- What is expected -
Could you work out how many lines of the material below hold "agent"? Only the number is needed.

- Data to process -
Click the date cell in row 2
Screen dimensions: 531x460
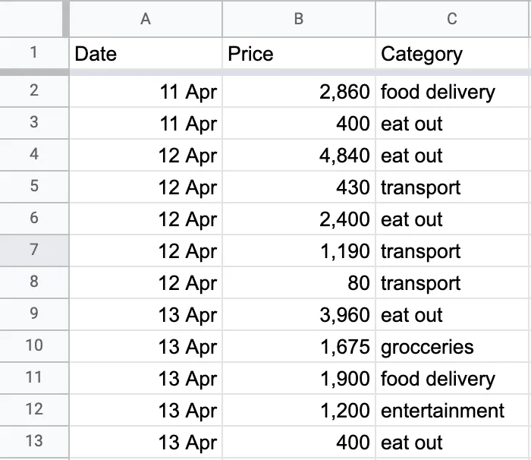146,93
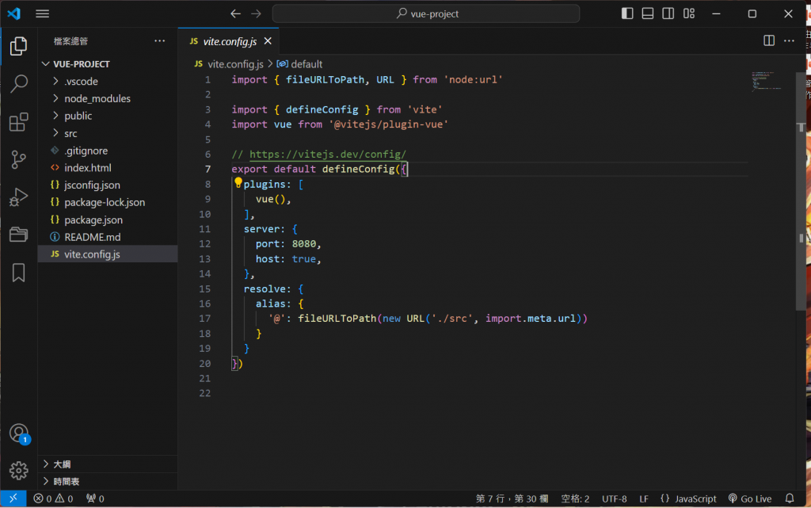Expand the node_modules folder
The height and width of the screenshot is (508, 811).
click(x=97, y=98)
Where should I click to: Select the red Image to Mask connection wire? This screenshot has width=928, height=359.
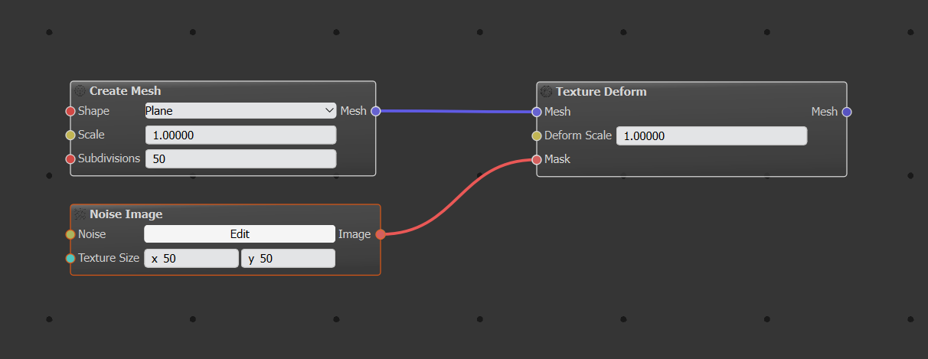[x=458, y=197]
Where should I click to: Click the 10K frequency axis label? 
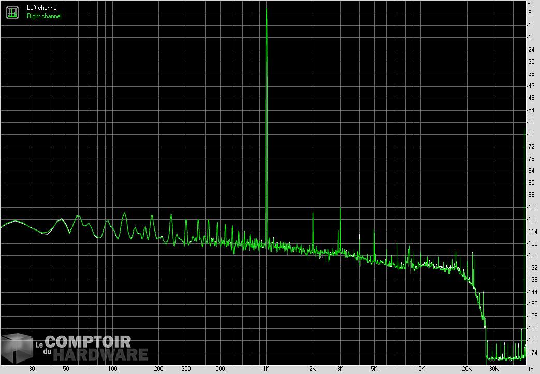click(420, 369)
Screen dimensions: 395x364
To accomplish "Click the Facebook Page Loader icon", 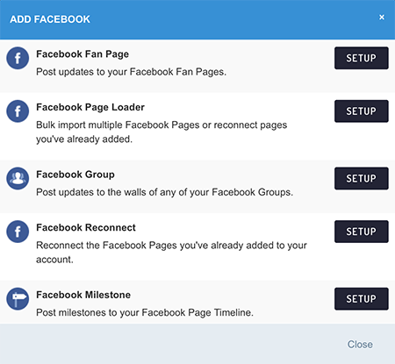I will point(18,111).
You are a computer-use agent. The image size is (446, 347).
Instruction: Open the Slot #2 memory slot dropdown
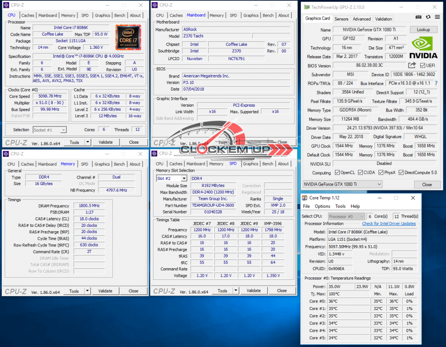pyautogui.click(x=183, y=179)
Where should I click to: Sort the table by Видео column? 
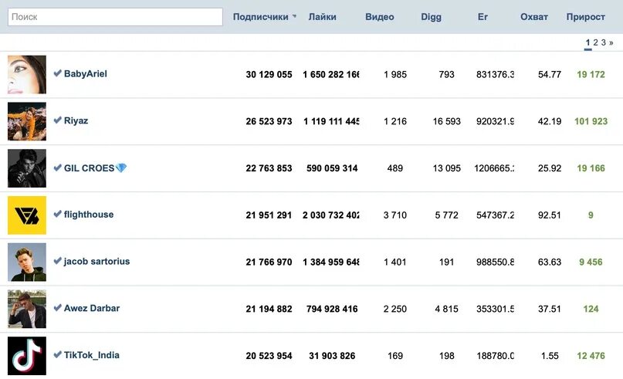pyautogui.click(x=380, y=17)
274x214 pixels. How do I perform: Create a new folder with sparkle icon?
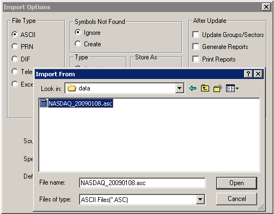pyautogui.click(x=218, y=88)
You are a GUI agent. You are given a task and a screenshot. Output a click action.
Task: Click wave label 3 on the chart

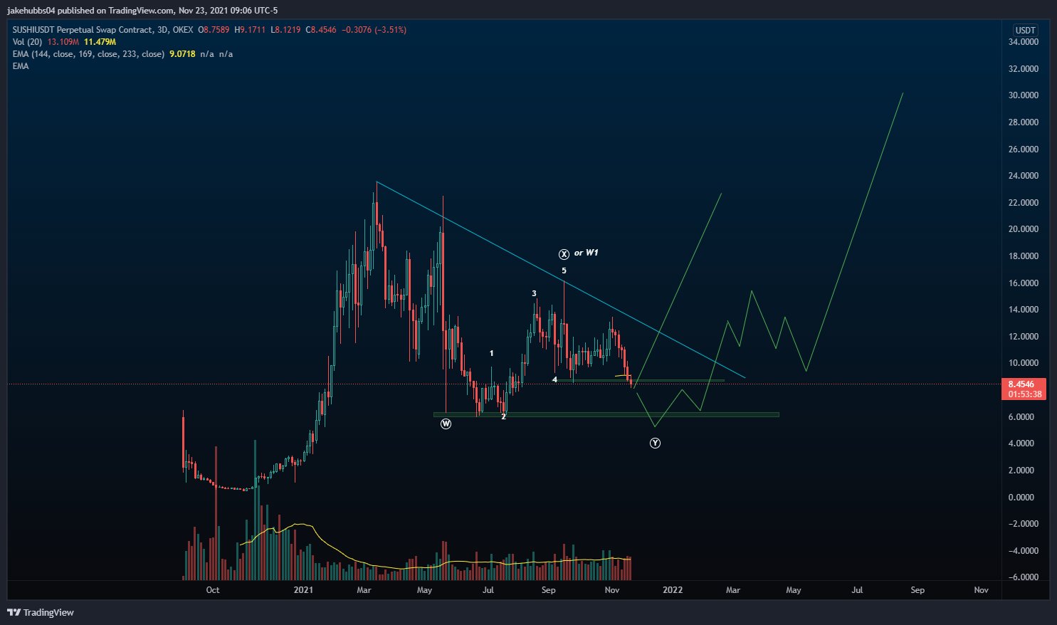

- Result -
2